From the Editor
From the EditorIt’s a Date: Girls’ Night Out
By Rosanne Dunkelberger, Editor
Terri, Gayla, Vickie and I were an eclectic group who met about 10 years ago and got to know each other during scrapbooking “crops.” But eventually, time and other obligations got in the way. We’d run into each other occasionally but, for the most part, our lives were running full speed in four different directions.
Terri decided if fate wasn’t going to put us in the same place at the same time, she’d engineer it. So for about a year, every month, the four of us would get together for dinner.
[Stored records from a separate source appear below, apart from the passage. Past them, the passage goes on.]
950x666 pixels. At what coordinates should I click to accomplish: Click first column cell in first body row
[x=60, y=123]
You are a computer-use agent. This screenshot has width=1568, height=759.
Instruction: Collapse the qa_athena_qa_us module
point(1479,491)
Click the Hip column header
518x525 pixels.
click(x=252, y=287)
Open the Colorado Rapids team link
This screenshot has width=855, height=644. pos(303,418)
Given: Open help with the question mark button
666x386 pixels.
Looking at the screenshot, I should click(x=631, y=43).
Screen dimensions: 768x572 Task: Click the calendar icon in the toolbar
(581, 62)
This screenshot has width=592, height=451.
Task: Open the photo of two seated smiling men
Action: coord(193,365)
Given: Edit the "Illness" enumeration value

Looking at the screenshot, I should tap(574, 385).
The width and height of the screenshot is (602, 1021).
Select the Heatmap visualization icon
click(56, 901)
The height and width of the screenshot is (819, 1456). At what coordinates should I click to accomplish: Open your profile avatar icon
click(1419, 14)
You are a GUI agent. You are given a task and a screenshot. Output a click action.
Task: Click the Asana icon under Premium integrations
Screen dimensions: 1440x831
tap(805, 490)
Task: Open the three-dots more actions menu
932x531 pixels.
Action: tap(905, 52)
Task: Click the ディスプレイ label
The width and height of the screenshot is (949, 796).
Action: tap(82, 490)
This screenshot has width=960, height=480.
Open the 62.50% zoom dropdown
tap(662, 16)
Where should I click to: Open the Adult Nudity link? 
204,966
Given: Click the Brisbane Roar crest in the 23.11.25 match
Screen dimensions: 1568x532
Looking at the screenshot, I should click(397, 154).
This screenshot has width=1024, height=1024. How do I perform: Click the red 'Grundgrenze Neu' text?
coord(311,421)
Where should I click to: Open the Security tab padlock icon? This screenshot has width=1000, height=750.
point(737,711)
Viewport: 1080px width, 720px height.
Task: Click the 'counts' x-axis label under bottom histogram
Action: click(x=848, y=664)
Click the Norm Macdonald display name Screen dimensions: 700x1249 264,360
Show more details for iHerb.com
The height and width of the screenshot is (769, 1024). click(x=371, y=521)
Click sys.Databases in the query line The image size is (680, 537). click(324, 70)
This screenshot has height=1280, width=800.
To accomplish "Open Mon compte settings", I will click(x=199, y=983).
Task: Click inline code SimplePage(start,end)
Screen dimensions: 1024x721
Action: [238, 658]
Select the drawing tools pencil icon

We’d coordinate calendars, pick a date, pick a restaurant and make a solemn promise to show up. We were probably the bane of servers everywhere, arriving at 6 p.m., eating and hanging out and running our mouths for the next four hours.
The conversation never flagged; we had years of catching up to do. Terri, the world adventurer, now a little more tied down with her retail store in Havana and two young children; Gayla, with a newlywed son and a daughter in college in Muncie, Ind.; Vickie, with two grown sons and an ongoing home renovation; and me … well, you get the picture.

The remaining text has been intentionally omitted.